Carrier aggregation uses L1/L2 control signaling for the same reason as when operating with a single carrier. As baseline, all the feedback is transmitted on the primary cell, motivated by the need to support asymmetric carrier aggregation with the number of downlink carriers supported by a device different than the number of uplink carriers. For many downlink component carriers, a single uplink carrier may carry a large number of acknowledgments. To avoid overloading a single carrier, it is possible to configure two PUCCH groups where feedback relating to the first group is transmitted in the uplink of the PCell and feedback relating to the other group of carriers is transmitted on the primary second cell (PSCell).

Multiple PUCCH Groups
Multiple PUCCH Groups

If carrier aggregation is used, the device may receive and transmit on multiple carriers, but reception on multiple carriers is typically only needed for the highest data rates. It is therefore beneficial to inactivate reception of carriers not used while keeping the configuration intact. Activation and inactivation of component carriers can be done through MAC signaling containing a bitmap where each bit indicates whether a configured SCell should be activated or deactivated.

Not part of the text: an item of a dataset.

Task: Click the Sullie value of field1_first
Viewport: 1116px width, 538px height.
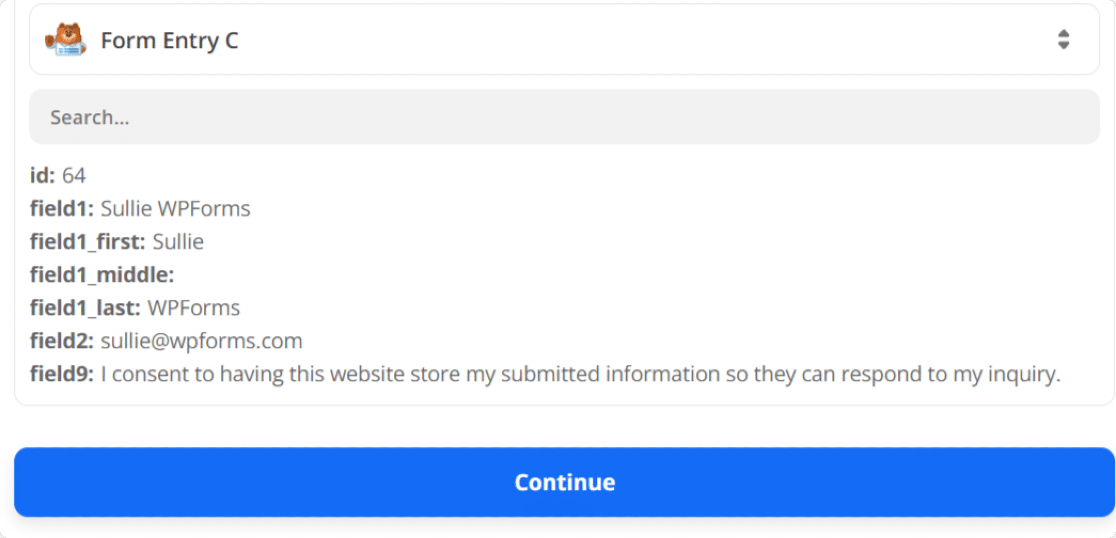Action: 178,242
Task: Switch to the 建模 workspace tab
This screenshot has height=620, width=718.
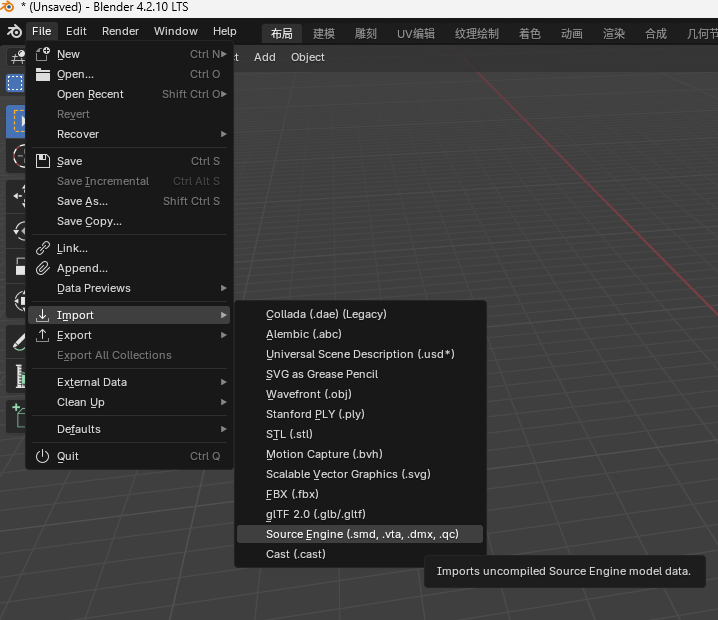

Difference between self-scheduling and cross-carrier scheduling

Scheduling grants and scheduling assignments can be transmitted on either the same cell as the corresponding data, known as self-scheduling, or on a different cell than the corresponding data, known as cross-carrier scheduling.

Self-scheduling vs Cross-scheduling
Self-scheduling vs Cross-scheduling

Let’s discuss in detail – the scheduling decisions are taken per carrier and the scheduling assignments are transmitted separately for each carrier, that is, a device scheduled to receive data from multiple carriers simultaneously receives multiple PDCCHs. A PDCCH received can either point to the same carrier, known as self-scheduling, or to another carrier, commonly referred to as cross-carrier scheduling or cross-scheduling. In case of cross-carrier scheduling of a carrier with a different numerology than the one upon which the PDCCH was transmitted, timing offsets in the scheduling assignment, for example, which slot the assignment relates to, are interpreted in the PDSCH numerology (and not the PDCCH numerology).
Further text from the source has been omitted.